Date Published: July 20, 2017
Publisher: Public Library of Science
Author(s): Sanne D. van Otterdijk, Alexandra M. Binder, Katarzyna Szarc vel Szic, Julia Schwald, Karin B. Michels, Yvonne Böttcher.
The prevalence of type 2 diabetes (T2D) and the metabolic syndrome (MetS) is increasing and several studies suggested an involvement of DNA methylation in the development of these metabolic diseases. This study was designed to investigate if differential DNA methylation in blood can function as a biomarker for T2D and/or MetS.
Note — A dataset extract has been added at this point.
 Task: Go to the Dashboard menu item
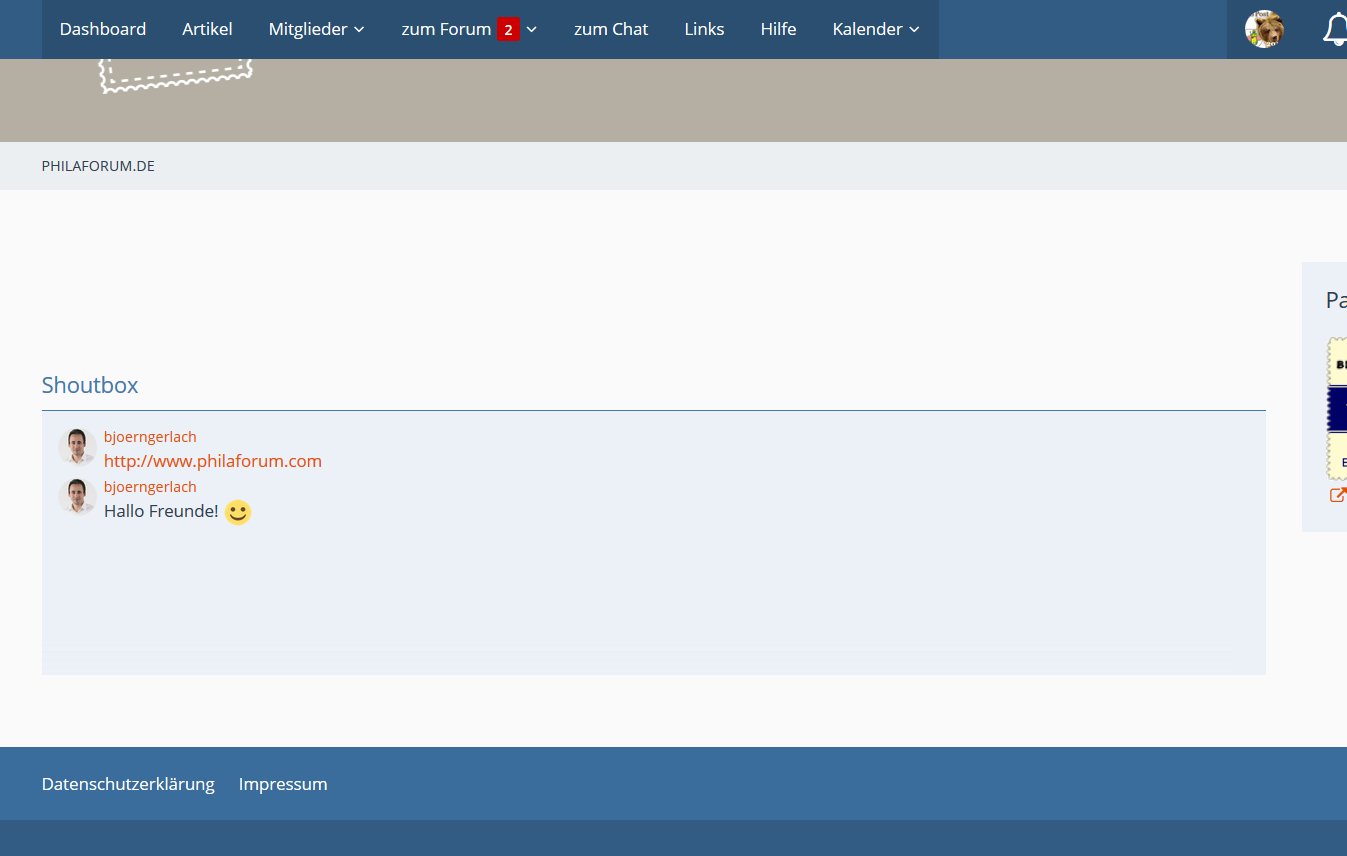coord(103,29)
Pyrosequencing analyses were performed for the candidate genes KCNJ11, PPARγ, PDK4, KCNQ1, SCD1, PDX1, FTO and PEG3 in peripheral blood leukocytes (PBLs) from 25 patients diagnosed with only T2D, 9 patients diagnosed with T2D and MetS and 11 control subjects without any metabolic disorders.
No significant differences in gene-specific methylation between patients and controls were observed, although a trend towards significance was observed for PEG3. Differential methylation was observed between the groups in 4 out of the 42 single CpG loci located in the promoters regions of the genes FTO, KCNJ11, PPARγ and PDK4. A trend towards a positive correlation was observed for PEG3 methylation with HDL cholesterol levels.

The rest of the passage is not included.